[start DOCUMENT]

Source: The Hindu
Manifest pedagogy: Udupi is an important cultural Centre of India associated with Indian Heritage. It is an important centre for the Dvaita vada and carnatic music. It is a centre for numerous folk traditions too. There is a good possibility of a question on Udupi in the prelims of this year because of the trigger of the death of the seer at udupi.
In news: Udupi Pejawar Mutt seer Vishwesha Teertha Swami passed away recently.
Placing it in syllabus: Dvaita philosophy
- Udupi as a cultural Centre
- Madhva acharya and his philosophy of dvaita vada
- Carnatic music and its association with Udupi
- Essential characters of Carnatic music
Udupi as a cultural Centre:
Udupi city of Karnataka state is the heavenly abode of Lord Krishna which has attained international repute on the cultural frontage. It is also known as the temple city.
Udupi is known as Rajata Peetha and Shivalli (Shivabelle). Udupi is famous for its cuisine, which differs from South Indian cuisine as it follows the Satvik discipline of cooking.
It is upholding its exclusive ethnic traditions of Yakshagana, Bhuta Kola, Nagaradhane, Aati Kalenja and Karangolu.
Yakshagana: Yakshagana, which literally means ‘the song of the Yaksha’ is a theater form wherein the collage of music, dance, dialogue, costume, make-up and stage techniques collectively presents a unique performance. It emerged during the Bhakti Movement and developed from the pre-classical music and theatre prevailing in that era. The Yakshagana Performances normally narrate the stories from various Indian Epics and religious scriptures such as the Puranas.
Bhuta Kola: It is a traditional ritual wherein the spirits are worshipped and solicited for their assistance in fertility and prosperity. The term ‘Bhuta’ means the supernatural beings while ‘Kola’ means worship.
Nagaradhane: ‘Nagaradhane’ means the worship of the Nagas (Cobras and snakes) is believed to have perpetuated by the Bunts of Tulu Nadu who claim to be the descendants of the Nagavansha. Snakes are enshrined in ‘Nagabana’ shrines and worshipped as an emblem of fertility. It comprises of two distinctive rituals namely ‘Nagamandala’ and ‘Aashleshabali’.

[end DOCUMENT]

EXERCISE DESCRIPTION: Please translate this sentence from the Udupi text into Spanish: "The term ‘Bhuta’ means the supernatural beings while ‘Kola’ means worship." The items that come next are separate material, unrelated to the Udupi text.

[start INFORMATION SHOWN]

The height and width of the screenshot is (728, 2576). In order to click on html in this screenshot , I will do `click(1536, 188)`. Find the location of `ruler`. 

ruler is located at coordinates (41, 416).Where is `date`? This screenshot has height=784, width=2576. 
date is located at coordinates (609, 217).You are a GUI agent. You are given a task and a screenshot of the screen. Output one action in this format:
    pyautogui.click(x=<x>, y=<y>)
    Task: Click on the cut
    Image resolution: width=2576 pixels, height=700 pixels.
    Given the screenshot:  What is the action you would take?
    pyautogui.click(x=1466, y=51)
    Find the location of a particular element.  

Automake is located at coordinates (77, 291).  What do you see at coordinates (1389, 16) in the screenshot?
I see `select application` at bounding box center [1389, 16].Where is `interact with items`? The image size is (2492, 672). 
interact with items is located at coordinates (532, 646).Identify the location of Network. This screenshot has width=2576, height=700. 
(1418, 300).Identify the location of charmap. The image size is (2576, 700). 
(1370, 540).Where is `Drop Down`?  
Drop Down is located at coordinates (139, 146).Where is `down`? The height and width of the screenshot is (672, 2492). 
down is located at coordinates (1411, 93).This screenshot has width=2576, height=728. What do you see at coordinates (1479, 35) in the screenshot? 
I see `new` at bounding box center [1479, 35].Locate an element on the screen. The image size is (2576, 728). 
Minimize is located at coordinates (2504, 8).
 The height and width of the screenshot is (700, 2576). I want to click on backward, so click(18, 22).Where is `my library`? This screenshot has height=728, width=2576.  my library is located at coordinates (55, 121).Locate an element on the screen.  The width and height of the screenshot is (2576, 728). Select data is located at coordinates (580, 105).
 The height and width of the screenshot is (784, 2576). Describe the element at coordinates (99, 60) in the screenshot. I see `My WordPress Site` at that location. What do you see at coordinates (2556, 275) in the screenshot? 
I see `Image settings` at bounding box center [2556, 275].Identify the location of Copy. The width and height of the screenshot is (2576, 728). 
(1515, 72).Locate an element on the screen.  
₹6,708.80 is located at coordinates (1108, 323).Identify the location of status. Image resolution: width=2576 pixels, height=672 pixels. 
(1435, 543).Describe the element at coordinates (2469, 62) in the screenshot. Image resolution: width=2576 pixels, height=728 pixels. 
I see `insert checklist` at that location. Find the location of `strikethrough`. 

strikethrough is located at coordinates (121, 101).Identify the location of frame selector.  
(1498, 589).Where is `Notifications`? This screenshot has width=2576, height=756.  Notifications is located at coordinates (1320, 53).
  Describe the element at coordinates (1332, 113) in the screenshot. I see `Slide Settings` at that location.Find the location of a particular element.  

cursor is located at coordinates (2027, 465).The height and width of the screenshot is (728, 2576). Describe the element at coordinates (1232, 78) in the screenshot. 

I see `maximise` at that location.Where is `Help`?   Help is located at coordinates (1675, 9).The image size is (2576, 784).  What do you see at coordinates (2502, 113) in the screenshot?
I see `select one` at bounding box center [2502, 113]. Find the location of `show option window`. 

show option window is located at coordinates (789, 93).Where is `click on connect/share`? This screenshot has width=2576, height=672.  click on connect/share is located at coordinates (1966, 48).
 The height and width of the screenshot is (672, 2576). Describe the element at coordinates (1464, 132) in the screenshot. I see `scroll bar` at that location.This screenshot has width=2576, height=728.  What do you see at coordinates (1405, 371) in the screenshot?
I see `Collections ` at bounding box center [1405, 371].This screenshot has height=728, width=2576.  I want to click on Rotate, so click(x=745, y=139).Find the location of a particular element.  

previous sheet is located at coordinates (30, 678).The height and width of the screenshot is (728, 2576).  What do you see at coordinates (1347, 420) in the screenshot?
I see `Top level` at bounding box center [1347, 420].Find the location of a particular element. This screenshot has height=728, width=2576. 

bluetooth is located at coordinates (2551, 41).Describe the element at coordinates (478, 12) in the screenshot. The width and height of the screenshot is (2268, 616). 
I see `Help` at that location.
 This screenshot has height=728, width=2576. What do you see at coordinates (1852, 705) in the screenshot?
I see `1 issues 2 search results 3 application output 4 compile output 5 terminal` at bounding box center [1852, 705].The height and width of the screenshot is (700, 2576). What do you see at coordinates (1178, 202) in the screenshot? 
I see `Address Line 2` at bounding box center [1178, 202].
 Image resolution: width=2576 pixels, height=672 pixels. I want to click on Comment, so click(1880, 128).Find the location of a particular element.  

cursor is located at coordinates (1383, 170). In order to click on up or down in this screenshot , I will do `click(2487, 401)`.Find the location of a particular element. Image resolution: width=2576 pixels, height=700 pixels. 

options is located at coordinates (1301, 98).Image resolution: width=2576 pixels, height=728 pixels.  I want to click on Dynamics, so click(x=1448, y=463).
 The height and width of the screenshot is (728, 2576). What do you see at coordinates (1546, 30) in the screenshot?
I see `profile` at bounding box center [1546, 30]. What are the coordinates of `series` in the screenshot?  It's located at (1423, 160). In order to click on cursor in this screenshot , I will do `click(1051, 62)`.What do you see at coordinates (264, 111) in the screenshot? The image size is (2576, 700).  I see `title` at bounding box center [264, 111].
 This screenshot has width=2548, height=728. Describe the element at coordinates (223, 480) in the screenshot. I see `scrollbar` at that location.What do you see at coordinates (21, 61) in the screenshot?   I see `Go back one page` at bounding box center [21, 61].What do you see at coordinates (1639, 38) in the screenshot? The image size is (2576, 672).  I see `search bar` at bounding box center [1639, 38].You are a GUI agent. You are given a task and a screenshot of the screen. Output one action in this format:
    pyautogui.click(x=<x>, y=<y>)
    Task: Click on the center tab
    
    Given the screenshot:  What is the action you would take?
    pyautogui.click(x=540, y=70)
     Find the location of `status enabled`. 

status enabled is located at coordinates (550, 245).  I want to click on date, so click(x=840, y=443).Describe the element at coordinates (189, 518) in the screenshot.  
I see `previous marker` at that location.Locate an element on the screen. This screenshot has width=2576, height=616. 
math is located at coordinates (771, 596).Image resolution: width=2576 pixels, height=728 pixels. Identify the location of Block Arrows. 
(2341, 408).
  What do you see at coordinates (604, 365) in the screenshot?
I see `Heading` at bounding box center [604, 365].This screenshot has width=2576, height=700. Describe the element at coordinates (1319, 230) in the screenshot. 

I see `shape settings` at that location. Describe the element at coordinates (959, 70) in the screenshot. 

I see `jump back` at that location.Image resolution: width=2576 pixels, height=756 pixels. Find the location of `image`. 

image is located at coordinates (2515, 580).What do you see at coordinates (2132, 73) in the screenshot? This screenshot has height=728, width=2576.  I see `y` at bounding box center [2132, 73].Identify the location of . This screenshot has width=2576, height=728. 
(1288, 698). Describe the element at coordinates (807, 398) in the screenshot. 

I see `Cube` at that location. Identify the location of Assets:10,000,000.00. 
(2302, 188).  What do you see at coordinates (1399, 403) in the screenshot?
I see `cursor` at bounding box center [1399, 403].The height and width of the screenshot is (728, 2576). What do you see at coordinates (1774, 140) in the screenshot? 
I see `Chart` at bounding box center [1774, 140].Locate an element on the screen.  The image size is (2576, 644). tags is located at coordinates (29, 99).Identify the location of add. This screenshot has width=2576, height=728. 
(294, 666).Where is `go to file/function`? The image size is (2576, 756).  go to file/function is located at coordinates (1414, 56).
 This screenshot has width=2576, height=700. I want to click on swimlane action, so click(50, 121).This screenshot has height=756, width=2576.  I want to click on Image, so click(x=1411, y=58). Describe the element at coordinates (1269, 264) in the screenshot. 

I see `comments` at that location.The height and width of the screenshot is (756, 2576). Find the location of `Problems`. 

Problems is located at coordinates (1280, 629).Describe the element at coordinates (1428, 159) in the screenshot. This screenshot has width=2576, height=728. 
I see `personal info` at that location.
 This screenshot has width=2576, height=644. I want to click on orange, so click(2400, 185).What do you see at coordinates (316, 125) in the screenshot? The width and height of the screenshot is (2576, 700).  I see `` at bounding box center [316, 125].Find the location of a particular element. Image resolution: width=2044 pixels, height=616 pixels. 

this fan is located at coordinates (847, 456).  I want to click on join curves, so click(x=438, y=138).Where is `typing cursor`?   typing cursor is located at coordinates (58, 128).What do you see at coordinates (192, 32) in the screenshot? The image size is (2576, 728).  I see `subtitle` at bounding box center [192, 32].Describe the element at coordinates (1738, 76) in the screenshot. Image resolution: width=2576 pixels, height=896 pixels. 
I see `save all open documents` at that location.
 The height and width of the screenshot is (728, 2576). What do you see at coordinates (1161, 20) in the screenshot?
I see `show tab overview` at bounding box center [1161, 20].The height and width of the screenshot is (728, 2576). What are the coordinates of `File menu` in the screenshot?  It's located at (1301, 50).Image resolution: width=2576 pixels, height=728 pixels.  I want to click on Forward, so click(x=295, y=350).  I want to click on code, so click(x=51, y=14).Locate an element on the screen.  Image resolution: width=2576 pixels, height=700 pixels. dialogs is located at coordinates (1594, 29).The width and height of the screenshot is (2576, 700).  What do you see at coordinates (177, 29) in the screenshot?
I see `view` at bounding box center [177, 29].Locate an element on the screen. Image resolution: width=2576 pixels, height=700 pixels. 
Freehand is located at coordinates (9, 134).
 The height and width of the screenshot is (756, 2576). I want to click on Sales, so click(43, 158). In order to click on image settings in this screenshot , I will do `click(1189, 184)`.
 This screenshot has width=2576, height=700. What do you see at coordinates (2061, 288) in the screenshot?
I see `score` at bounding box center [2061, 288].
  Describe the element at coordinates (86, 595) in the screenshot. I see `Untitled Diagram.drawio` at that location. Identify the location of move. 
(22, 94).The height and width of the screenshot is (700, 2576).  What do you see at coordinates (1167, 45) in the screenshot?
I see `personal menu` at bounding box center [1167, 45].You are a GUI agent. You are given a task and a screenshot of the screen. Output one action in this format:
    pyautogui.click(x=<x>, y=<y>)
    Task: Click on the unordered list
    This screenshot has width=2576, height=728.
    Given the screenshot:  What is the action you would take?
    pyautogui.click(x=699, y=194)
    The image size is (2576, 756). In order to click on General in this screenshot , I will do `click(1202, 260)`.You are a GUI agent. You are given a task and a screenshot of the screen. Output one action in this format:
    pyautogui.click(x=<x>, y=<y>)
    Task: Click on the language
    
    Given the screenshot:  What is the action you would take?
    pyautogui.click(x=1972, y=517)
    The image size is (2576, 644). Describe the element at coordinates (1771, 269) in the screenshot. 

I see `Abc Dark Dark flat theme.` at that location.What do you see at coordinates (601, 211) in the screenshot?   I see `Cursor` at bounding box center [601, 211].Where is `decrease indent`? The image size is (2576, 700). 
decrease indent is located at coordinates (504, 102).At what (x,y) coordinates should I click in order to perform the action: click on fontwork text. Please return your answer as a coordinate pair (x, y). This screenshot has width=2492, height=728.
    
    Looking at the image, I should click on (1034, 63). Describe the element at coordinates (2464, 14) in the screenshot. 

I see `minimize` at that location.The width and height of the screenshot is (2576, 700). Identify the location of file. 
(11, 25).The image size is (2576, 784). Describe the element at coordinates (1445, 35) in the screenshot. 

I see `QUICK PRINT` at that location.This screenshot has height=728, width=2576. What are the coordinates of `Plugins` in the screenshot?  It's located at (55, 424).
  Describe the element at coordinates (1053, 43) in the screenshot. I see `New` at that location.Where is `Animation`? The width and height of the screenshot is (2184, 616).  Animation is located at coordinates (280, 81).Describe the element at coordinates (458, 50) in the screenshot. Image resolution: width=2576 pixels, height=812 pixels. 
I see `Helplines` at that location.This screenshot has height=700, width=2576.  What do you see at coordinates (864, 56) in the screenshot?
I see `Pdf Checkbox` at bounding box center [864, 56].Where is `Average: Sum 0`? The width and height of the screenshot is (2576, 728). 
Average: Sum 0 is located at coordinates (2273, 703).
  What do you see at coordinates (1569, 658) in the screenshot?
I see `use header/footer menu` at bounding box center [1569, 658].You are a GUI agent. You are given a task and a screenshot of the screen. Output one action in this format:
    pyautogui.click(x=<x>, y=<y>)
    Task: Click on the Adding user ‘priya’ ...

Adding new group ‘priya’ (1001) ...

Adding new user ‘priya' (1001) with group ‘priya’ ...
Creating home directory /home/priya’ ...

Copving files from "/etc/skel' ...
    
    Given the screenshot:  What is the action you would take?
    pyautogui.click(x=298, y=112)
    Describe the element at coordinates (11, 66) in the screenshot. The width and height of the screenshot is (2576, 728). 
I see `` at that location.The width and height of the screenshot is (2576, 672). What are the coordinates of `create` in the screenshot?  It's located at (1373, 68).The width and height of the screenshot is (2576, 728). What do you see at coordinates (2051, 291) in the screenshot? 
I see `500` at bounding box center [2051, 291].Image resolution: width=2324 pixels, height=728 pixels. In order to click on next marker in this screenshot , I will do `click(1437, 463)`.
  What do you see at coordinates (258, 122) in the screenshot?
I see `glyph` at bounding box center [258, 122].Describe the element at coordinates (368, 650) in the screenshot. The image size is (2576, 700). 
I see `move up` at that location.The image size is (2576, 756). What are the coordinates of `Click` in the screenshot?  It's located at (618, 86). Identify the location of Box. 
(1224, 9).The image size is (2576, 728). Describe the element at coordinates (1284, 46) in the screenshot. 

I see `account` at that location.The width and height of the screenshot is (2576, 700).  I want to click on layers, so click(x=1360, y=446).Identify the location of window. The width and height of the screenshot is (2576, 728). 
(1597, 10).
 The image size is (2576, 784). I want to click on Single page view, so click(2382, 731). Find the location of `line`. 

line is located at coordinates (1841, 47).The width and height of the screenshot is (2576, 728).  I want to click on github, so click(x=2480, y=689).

[end INFORMATION SHOWN]

FULL OUTPUT: El término ‘Bhuta’ significa los seres sobrenaturales, mientras que ‘Kola’ significa culto.